Passage to read
The coating performance of chrome-plated plastics varies depending on the structural–physical properties of the plastics and the processing parameters, as well as mechanical locking, electrostatic, diffusion, adsorption and chemical bonding [43,44]. The optimization of the injection parameters (injection pressure, melt temperature, mold temperature and injection time) affects the surface properties of the plastic part [45,46]. Since chrome plating is applied to the surface of the plastic part, the parameters of the injection molding process directly affect the metal–polymer adhesion [47,48]. Residual stresses can occur on the plastic surface due to effects such as temperature and pressure in the complex process stages during the injection molding of ABS. Residual stresses directly affect the quality and performance of injection-molded parts. If residual stresses occur in ABS parts, some problems such as bending, cracks, breaks and double fractures can occur. Coating metals have difficulty adhering to or cannot adhere to areas where residual stress occurs after injection molding in ABS parts.
We aimed to solve the coating problems in chrome-plated ABS parts by optimizing the injection molding parameters, which are more industrially practical, rather than solving them with long-term and costly plating bath formulation or electroplating parameter changes. The final product quality and process efficiency of ABS parts are affected by the injection molding processing parameters [49,50]. Especially in plastic decorative automotive parts, its aesthetic appearance is of crucial importance [51,52]. Several studies in the literature have focused on optimizing electroplating coating parameters and changing chrome plating bath formulations. In this study, the effect of injection molding processing parameters (cooling time, injection rate, packing pressure and mold temperature) on the metal–polymer adhesion performance of chrome-plated ABS-based decorative automotive parts after injection molding was investigated. The ABS-based front grille frame of a commercial van was fabricated on an industrial scale by means of the injection molding process. Then, the fabricated ABS-based front grille frame of a commercial van was chrome plated using the industrial electroplating process. The effects of the injection molding processing parameters on the coating performance of chrome-plated ABS parts were determined in terms of cooling time, injection rate, packing pressure and mold temperature. The metal–polymer adhesion performance of the chrome-plated ABS-based front grille frame as a function of the injection molding processing parameters were examined by means of scanning electron microscope (SEM), optical microscope, cross-cut test and coating thickness measurement.

2. Materials and Methods

2.1. Materials

Unfilled acrylonitrile butadiene styrene granules with the trade name Novodur® P2MC were supplied from INEOS Styrolution Inc. (Ludwigshafen, Germany) which is an injection molding material and suitable for electroplating. The impact properties of ABS are Charpy impact strength value of 150 kJ/m2 at −30 °C and Charpy notched impact strength value of 25 kJ/m2 at +23 °C, and 16 kJ/m2 at −30 °C, all measured according to ISO 179. The density value of ABS is 1.03 g/cm3, melt flow index (MFI) value of 25 g/10 min under 220 °C at 10 kg load according to ISO 1133 standard, Vicat softening temperature (VST) value of 97.5 °C under 50 N at 120 °C/h according to ISO 306 standard and linear mold shrinkage value of 0.2–0.7% according to ISO 294-4 standard.

Raw data
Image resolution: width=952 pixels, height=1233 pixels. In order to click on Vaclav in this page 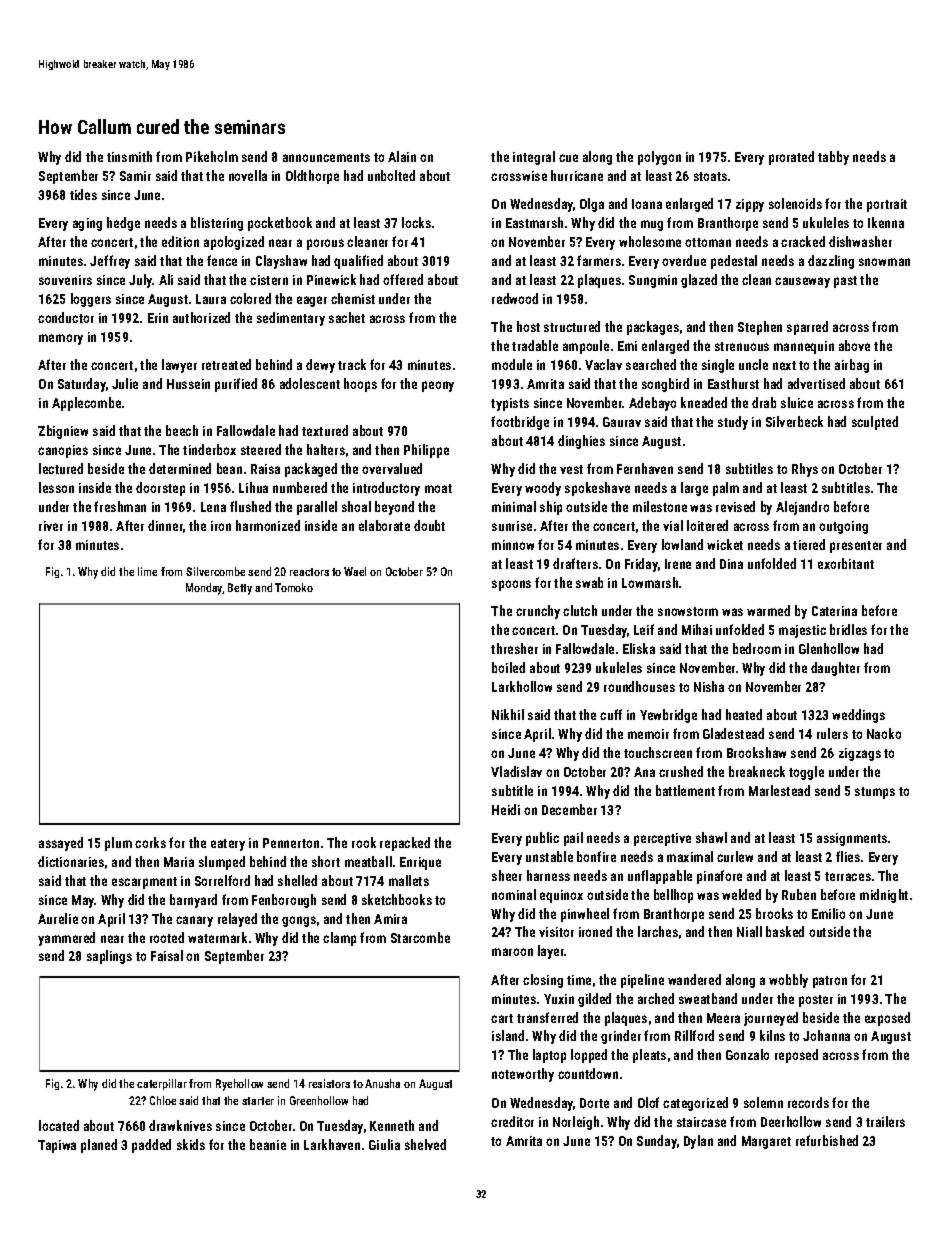, I will do `click(603, 364)`.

Set tasks
1. Based on the passage on chrome-plated ABS, explain in one to three sentences why the study optimized injection molding parameters instead of changing the plating bath formulation or the electroplating parameters.
2. Answer these questions using the passage on chrome-plated ABS:
(a) Which four injection molding processing parameters did the study investigate?
(b) What part was fabricated and then chrome plated?
(c) What density value is given for the ABS?
3. Rewrite the stretch from "2.1. Materials" through "ISO 294-4 standard." in the passage on chrome-plated ABS, replacing "granules" with "pellets".

Solved tasks
1. The study chose to optimize the injection molding parameters because they are more industrially practical. Changing the plating bath formulation or the electroplating parameters would be a long-term and costly way to solve the coating problems.

2.
(a) Cooling time, injection rate, packing pressure and mold temperature.
(b) The ABS-based front grille frame of a commercial van.
(c) 1.03 g/cm3.

3.
2.1. Materials

Unfilled acrylonitrile butadiene styrene pellets with the trade name Novodur® P2MC were supplied from INEOS Styrolution Inc. (Ludwigshafen, Germany) which is an injection molding material and suitable for electroplating. The impact properties of ABS are Charpy impact strength value of 150 kJ/m2 at −30 °C and Charpy notched impact strength value of 25 kJ/m2 at +23 °C, and 16 kJ/m2 at −30 °C, all measured according to ISO 179. The density value of ABS is 1.03 g/cm3, melt flow index (MFI) value of 25 g/10 min under 220 °C at 10 kg load according to ISO 1133 standard, Vicat softening temperature (VST) value of 97.5 °C under 50 N at 120 °C/h according to ISO 306 standard and linear mold shrinkage value of 0.2–0.7% according to ISO 294-4 standard.